** INSTRUCTIONS FOR THE TASK **
All of the data, from the first line to the last, should be reproduced without alteration.

** GIVEN DATA **
++++++

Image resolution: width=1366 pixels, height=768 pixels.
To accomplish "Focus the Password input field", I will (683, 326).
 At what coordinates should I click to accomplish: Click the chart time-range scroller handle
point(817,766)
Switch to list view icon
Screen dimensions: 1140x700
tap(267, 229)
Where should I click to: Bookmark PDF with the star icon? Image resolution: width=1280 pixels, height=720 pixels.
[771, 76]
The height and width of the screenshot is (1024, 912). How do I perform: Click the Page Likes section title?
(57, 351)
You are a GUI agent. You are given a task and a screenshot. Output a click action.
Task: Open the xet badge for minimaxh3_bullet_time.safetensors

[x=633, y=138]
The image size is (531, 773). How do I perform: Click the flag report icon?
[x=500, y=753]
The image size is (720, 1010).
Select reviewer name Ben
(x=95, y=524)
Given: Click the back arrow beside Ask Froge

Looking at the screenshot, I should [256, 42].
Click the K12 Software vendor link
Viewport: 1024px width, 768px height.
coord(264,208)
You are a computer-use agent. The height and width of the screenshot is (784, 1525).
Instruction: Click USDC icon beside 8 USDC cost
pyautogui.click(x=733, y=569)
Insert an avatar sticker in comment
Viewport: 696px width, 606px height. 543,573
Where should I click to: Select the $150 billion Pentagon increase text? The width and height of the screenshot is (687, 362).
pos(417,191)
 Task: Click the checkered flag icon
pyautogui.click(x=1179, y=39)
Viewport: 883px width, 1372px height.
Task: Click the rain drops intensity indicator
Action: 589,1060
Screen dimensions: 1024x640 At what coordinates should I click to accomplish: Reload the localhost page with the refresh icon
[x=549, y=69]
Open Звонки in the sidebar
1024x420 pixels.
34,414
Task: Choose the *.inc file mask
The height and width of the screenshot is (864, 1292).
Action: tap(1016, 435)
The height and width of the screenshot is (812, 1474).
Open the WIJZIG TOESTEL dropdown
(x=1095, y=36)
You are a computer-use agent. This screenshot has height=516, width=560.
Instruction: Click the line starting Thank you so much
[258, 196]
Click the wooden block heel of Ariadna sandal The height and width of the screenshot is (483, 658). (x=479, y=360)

++++++

** RESULT OF THE EXERCISE **
Image resolution: width=1366 pixels, height=768 pixels.
To accomplish "Focus the Password input field", I will (683, 326).
 At what coordinates should I click to accomplish: Click the chart time-range scroller handle
point(817,766)
Switch to list view icon
Screen dimensions: 1140x700
tap(267, 229)
Where should I click to: Bookmark PDF with the star icon? Image resolution: width=1280 pixels, height=720 pixels.
[771, 76]
The height and width of the screenshot is (1024, 912). How do I perform: Click the Page Likes section title?
(57, 351)
You are a GUI agent. You are given a task and a screenshot. Output a click action.
Task: Open the xet badge for minimaxh3_bullet_time.safetensors

[x=633, y=138]
The image size is (531, 773). How do I perform: Click the flag report icon?
[x=500, y=753]
The image size is (720, 1010).
Select reviewer name Ben
(x=95, y=524)
Given: Click the back arrow beside Ask Froge

Looking at the screenshot, I should [256, 42].
Click the K12 Software vendor link
Viewport: 1024px width, 768px height.
coord(264,208)
You are a computer-use agent. The height and width of the screenshot is (784, 1525).
Instruction: Click USDC icon beside 8 USDC cost
pyautogui.click(x=733, y=569)
Insert an avatar sticker in comment
Viewport: 696px width, 606px height. 543,573
Where should I click to: Select the $150 billion Pentagon increase text? The width and height of the screenshot is (687, 362).
pos(417,191)
 Task: Click the checkered flag icon
pyautogui.click(x=1179, y=39)
Viewport: 883px width, 1372px height.
Task: Click the rain drops intensity indicator
Action: 589,1060
Screen dimensions: 1024x640 At what coordinates should I click to accomplish: Reload the localhost page with the refresh icon
[x=549, y=69]
Open Звонки in the sidebar
1024x420 pixels.
34,414
Task: Choose the *.inc file mask
The height and width of the screenshot is (864, 1292).
Action: tap(1016, 435)
The height and width of the screenshot is (812, 1474).
Open the WIJZIG TOESTEL dropdown
(x=1095, y=36)
You are a computer-use agent. This screenshot has height=516, width=560.
Instruction: Click the line starting Thank you so much
[258, 196]
Click the wooden block heel of Ariadna sandal The height and width of the screenshot is (483, 658). (x=479, y=360)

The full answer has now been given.